Я отвлеклась. Народ любил не только Нестора, все любили и его жену. Теперь, узнав все подробности, я понимаю, что любили ее не зря.
Их сын Раф (так все его называли) был того же возраста, что и я. Когда его арестовали, их класс (русское отделение Абхазской школы) был расформирован. Тогда-то и попала к нам Ляля Семерджиева. Не знаю как, но было известно о том, что Берия добивается каких-то бумаг, порочащих Нестора. Знали мы, что жена Нестора хорошо их спрятала. Знали и о допросах сына при матери, даже физическом воздействии на сына и мать. Но бумаги не были найдены. Сейчас я узнала, куда их спрятала жена Лакобы.
Да, видимо, все это мы знали от Гулия, т.к. он был арестован немного позже.
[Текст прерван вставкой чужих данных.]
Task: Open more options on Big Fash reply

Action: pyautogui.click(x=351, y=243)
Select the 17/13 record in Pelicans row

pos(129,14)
Помню, что громко об этом не говорилось, только шепотом.
Оказывается, Раф был жив до начала войны и сидел в тюрьме в Москве, когда я уже была студенткой. Раф был красив. Он был похож на свою красавицу мать, но было в нем и что-то отцовское.
Братьев Лакобы я не знала, только слышала о них не раз. Но дочь Михаила Лакобы (ошибка; дочь Василия Лакоба. – Админ.) – Зину – я хорошо знала: мы с ней были соперницами на легкоатлетических городских и областных соревнованиях. Хорошая девочка была. Она тоже потом жила и работала в Сухуме, передавала мне через кого-то привет. По-моему, и сейчас она там...
Е.М. Кораблева-Гурджи.
«Сухумский вестник». 1990 г., июль, № 6.